Duo action risks

The macro duo of the FOMC and Greece continue to create jitters – it will be a daily theme for the next month; in the case of the Fed, the next three to four months.

Federal Reserve
Source: Bloomberg

Vigilance is the best word and way to describe my strategy currently. 

What’s spiking my interest:

US data overnight was surprisingly weak – although not country-wide. The Empire State manufacturing index declined 1.98, estimates were expecting a 5.2 expansion from the 3.09 in the previous month.

Industrial production was hit hard as well – most point to the USD strength and a slide in mining – the data was down 0.2% last month; estimates were for a 0.3% growth figure.

The US data just adds to the indifference – the US economy’s expansion clearly isn’t uniformed; employment is booming, economic activity is varied (sales solid, production not) and growth at last print was contracting.

The FOMC meeting on Thursday should be a possible catalyst for direction – No ‘lift-off’ scenario but the ‘communication’ should give some indication of a possible timeframe for lift-off.

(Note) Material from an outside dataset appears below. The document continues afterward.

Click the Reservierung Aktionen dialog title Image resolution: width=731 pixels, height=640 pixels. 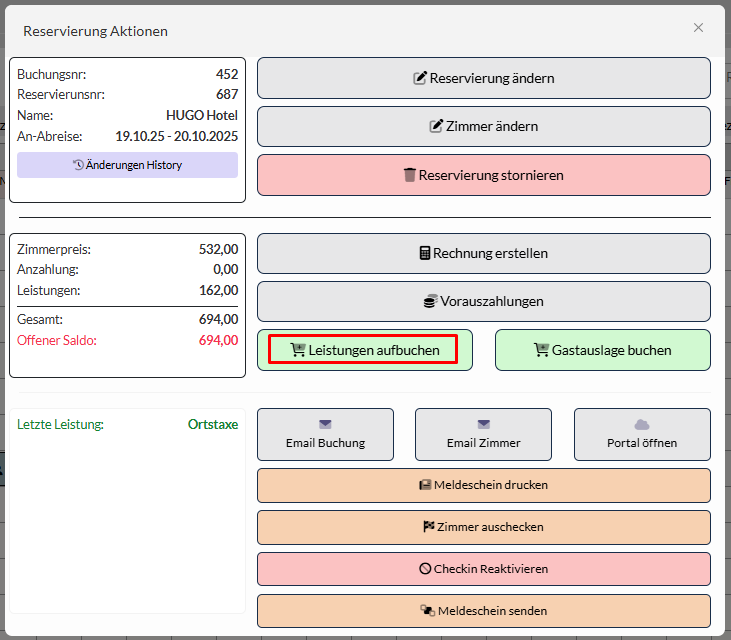[95, 31]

Grexit: Here is what we see as the biggest risk – Bank deposit run-ons. If the IMF and the ECB get a whiff of a mass run on, it will pull is cash tranches - sharpish. It is a real risk: last night €400 million fled Greek banks 60% above the average of the past few weeks of €250 million. No IMF or ECB funding will be needed or given if Greek banks are insolvent - period.

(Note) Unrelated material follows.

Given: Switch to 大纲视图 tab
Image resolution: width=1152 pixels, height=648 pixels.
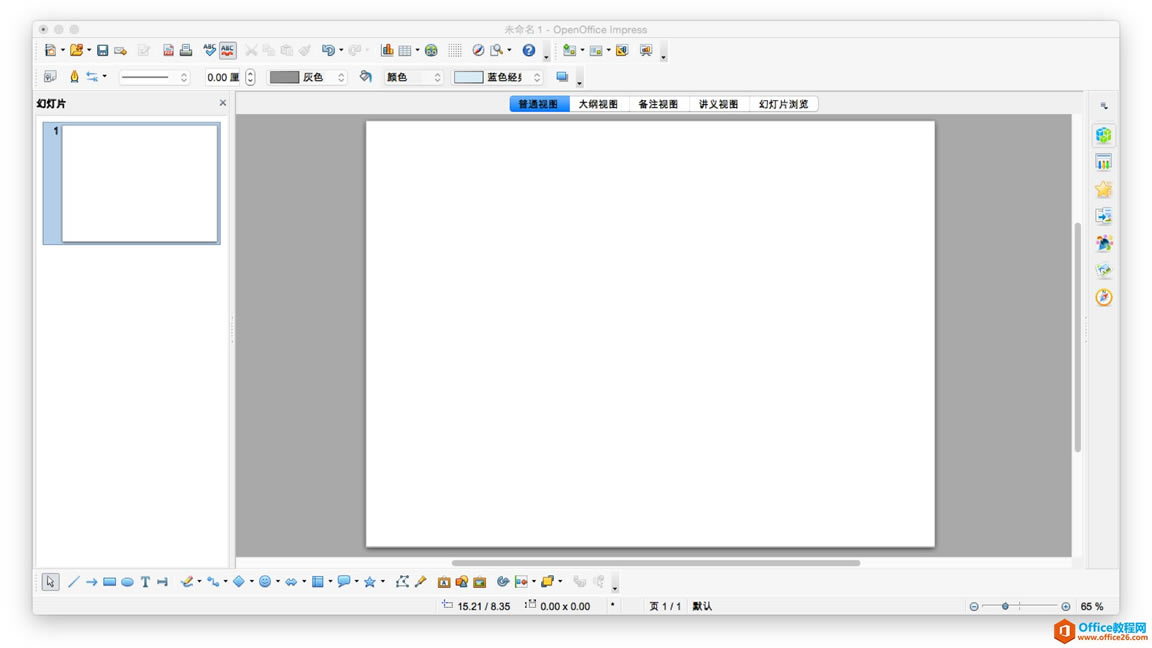Looking at the screenshot, I should [x=599, y=103].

From the equity perspective the S&P has weathered the macro distractions rather well - it is far from having a correction. In fact, it’s been 1,350 days since the last 10% down move in the US for a 94% return. Even with a Fed lift-off scenario, it would require some strong selling and Greece for the US appears to be a distraction.

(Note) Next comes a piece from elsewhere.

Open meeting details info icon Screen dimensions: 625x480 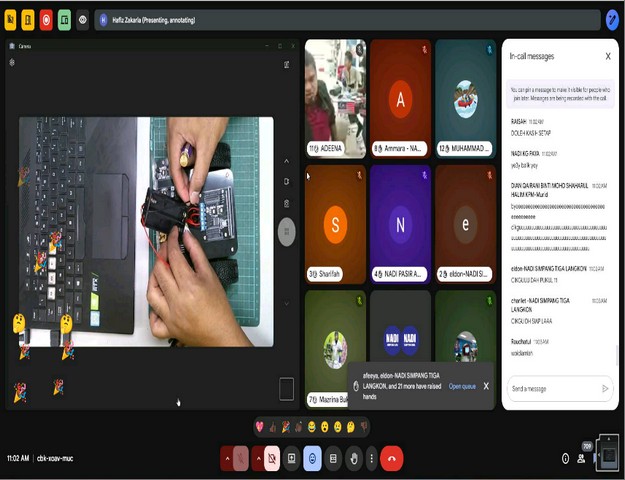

China is also an interesting scenario. The CSRC yesterday banned all OTC margin lending, leverage and collateral asset trading – not unexpected. However, the volumes through Chinese markets currently are mind boggling – in the past five days A-shares (Shanghai and Shenzhen) have averaged a daily turnover of US$323 billion that is double the daily average of the S&P.

Leverage is a key part of China’s current market turnover. OTC isn’t a huge part of that leverage trading, however, it is still a sizable potion to be taking out of the market. If the CSRC was to regulate leverage trading that volume would evaporate and a 10% correction would happen in a single session.

Australia is at an interesting inflection point. The sell-off in the morning session yesterday was quickly and healthily reversed in the afternoon. The reasoning came down to the banks - the fundamental stats are staking up for some buying support. However, the minutes today may stifle future expectations if macro-prudential rules where further discussed.

RBA minutes – language, language, language – targeted monetary talk, talk about macro-prudential regulations and talk about ‘rate effectiveness’ key to the ASX, the AUD and future rate expectations. This is why I see possible disappointment in the minutes today from a trading perspective. 

Ahead of the Australian open

We are currently calling the ASX flat at 5536 - the banks are likely to be a support space for the market, materials a drag. BHP’s ADR is pointing to a 1.1% decline on the open this morning.